Deux enseignants de philosophie ont été suspendus par l’éducation nationale pour une durée de trois mois, suite à des propos qu’ils auraient tenus à répétition sur les réseaux sociaux, et donc, manquement à leur devoir de réserve. Que dit donc le devoir de réserve pour les enseignants ?Avec Valérie Piau avocate

Source : France culture, La Question du jour par Guillaume Erner.


Qu’est-ce que l’obligation de réserve des enseignants ?

Que sait-on des motifs retenus pour que cette sanction administrative - une suspension de trois mois - ait été prononcée ? “On leur reproche un manquement à l'obligation de réserve", explique l’avocate Valérie Piau, spécialiste des questions liées à l'éducation. "Il y a à la fois la liberté d'expression qui est un droit fondamental pour chaque citoyen mais en même temps, aucune liberté n'est absolue et les fonctionnaires ont des obligations en matière de réserve”.


Peut-on dire qu’il y a une distinction faite entre ce que l'on peut dire à un tiers de la classe et ce que l'on dit à l'extérieur de la classe s'agissant d'enseignants ?

Oui et non, répond l’avocate. Parce que l'obligation de réserve vaut à la fois pendant le temps scolaire mais également en dehors de ce dernier". Elle ajoute que “même un fonctionnaire qui est en congé est soumis à cette obligation de réserve. Même suspendu, il y a toujours cette obligation de réserve”.


Hiérarchie, circonstances, publicité, forme de l’expression… les critères du droit de réserve

“Bien évidemment, le fonctionnaire a le droit d'avoir ses opinions.”, rappelle Valérie Piau. “Simplement, le devoir de réserve consiste à encadrer cette liberté d'expression de ses opinions : il faut justement le faire avec réserve et retenue. Et il y a plusieurs critères. Le premier critère indique quelle est votre place dans la hiérarchie : plus vous êtes haut dans la hiérarchie, plus le devoir de réserve est strict. Elle précise que l’enseignant a valeur d'exemplarité, donc par rapport aux élèves et par rapport à l'institution, il transmet des valeurs". Le deuxième critère porte sur "les circonstances dans lesquelles l'enseignant s'exprime. Par exemple, un délégué syndical qui s'exprime dans le cadre de son mandat va avoir plus de liberté. Troisièmement, la question est quelle est la publicité ? Si vous vous exprimez dans un petit journal ou dans l'enceinte d'une école, cela ne va pas être la même chose que si c'est sur les réseaux sociaux et si vous avez beaucoup de followers. Enfin, le quatrième critère porte sur la forme de l'expression. Il ne faut pas que ce soit des propos outranciers ou injurieux, explique l'avocate.
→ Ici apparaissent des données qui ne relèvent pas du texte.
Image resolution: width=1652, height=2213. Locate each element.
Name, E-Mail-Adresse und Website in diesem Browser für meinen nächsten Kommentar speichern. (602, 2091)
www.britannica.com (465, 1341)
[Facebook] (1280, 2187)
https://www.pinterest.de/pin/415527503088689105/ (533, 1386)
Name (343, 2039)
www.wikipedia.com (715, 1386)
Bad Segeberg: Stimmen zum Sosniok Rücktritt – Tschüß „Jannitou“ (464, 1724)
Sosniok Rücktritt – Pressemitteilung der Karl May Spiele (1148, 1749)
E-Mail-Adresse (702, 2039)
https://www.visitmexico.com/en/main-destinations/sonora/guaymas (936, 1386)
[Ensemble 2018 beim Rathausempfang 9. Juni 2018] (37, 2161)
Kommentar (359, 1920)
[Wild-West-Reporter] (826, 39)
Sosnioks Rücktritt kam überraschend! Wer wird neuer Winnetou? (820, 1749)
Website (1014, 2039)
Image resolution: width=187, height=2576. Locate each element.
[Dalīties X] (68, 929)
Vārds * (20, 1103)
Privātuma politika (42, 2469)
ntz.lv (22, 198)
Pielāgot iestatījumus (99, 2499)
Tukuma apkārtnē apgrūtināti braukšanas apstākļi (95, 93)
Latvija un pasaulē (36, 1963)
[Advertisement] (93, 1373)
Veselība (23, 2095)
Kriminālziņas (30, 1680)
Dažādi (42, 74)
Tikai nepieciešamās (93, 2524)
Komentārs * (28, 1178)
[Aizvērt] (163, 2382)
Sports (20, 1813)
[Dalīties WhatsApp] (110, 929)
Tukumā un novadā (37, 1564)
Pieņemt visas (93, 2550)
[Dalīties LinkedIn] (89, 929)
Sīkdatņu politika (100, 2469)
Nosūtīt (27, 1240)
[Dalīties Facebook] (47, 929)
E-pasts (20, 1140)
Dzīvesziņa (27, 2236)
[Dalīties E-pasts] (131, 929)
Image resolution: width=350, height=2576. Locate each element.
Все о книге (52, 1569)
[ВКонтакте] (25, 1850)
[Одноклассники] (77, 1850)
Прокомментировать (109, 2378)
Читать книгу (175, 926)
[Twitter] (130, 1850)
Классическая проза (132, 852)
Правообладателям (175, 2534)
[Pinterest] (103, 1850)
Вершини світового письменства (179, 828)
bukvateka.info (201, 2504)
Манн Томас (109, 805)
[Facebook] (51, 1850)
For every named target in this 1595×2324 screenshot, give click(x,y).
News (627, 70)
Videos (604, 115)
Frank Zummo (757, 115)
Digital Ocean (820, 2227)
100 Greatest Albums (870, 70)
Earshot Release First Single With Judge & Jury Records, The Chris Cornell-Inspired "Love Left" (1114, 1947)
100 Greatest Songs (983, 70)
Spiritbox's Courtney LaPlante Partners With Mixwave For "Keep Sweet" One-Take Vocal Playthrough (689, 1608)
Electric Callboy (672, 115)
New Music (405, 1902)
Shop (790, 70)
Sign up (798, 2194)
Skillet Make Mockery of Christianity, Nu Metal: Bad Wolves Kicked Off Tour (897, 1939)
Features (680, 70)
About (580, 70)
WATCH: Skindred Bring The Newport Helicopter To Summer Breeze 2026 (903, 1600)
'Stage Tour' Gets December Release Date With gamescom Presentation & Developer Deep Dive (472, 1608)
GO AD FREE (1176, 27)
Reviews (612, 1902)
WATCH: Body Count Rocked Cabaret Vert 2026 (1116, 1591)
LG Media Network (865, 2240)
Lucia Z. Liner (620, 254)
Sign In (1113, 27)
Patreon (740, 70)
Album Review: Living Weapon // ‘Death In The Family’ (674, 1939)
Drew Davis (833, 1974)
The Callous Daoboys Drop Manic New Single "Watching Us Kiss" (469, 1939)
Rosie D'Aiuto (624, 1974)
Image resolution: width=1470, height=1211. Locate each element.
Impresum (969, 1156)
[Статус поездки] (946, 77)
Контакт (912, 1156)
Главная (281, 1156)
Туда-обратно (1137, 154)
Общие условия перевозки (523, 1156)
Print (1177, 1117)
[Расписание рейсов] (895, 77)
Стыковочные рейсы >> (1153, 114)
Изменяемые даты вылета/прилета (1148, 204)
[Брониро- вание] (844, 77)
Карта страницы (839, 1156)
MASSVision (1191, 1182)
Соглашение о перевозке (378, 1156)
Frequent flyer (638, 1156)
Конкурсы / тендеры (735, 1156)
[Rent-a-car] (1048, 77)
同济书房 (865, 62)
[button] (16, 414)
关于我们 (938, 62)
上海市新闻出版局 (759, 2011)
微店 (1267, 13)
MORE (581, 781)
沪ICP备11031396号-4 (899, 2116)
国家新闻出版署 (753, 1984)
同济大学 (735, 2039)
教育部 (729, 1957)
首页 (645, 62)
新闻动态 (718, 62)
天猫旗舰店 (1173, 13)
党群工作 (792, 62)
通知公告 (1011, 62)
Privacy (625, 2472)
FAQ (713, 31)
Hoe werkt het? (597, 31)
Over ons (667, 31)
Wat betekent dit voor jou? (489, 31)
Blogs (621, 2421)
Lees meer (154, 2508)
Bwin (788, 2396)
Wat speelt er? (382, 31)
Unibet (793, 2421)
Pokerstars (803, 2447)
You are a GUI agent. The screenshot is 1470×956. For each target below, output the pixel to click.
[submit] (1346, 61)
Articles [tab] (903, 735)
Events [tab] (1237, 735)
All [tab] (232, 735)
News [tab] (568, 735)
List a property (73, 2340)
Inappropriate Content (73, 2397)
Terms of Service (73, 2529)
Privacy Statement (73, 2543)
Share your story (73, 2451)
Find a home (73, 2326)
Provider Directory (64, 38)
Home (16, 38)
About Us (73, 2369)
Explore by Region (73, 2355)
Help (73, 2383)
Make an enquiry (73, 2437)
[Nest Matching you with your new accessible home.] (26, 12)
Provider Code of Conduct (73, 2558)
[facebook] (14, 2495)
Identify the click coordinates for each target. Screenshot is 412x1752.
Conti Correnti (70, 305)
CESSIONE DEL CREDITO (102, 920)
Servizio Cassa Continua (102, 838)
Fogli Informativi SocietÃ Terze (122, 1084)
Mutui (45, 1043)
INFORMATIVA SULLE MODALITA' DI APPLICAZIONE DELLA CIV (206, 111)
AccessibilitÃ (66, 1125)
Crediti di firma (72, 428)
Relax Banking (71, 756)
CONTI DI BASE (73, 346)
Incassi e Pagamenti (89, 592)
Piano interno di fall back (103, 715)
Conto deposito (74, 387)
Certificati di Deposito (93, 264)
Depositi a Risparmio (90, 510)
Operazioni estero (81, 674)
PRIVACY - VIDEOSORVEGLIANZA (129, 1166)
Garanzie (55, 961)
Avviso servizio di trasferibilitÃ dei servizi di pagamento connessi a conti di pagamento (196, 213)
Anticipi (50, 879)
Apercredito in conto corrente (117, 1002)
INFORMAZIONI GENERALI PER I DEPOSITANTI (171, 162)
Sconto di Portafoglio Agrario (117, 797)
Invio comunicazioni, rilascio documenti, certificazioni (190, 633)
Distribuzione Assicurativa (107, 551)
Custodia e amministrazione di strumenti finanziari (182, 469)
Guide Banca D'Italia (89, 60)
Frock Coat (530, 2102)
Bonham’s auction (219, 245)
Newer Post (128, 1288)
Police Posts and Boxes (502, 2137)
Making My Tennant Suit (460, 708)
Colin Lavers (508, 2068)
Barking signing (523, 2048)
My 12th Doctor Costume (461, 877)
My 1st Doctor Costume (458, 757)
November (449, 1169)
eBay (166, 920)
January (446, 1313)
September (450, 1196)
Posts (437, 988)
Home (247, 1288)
Dans le cas d'espèce, on leur reproche à la fois une publicité faite sur les réseaux sociaux, avec beaucoup de followers et des propos outranciers ou injurieux”.




Ces enseignants sont suspendus trois mois, une sanction qui peut paraître à plusieurs égard particulièrement sévère... Qu’en est-il de la proportionnalité de la sanction ? “C'est une sanction très dure, parce qu'il y a quatre échelles de sanctions et que l'on est là à l'avant-dernière, relève Valérie Piau. Au-dessus de cela, il ne reste que la révocation ou la mise à la retraite d'office. Il s'agit donc d'une sanction plutôt lourde et c'est une première dans la mesure où jusqu'à présent, la plupart des cas de sanction concernaient plutôt un enseignant qui à eu des propos extrémistes dans la classe".

Merci à Valérie Piau pour ses précieuses explications.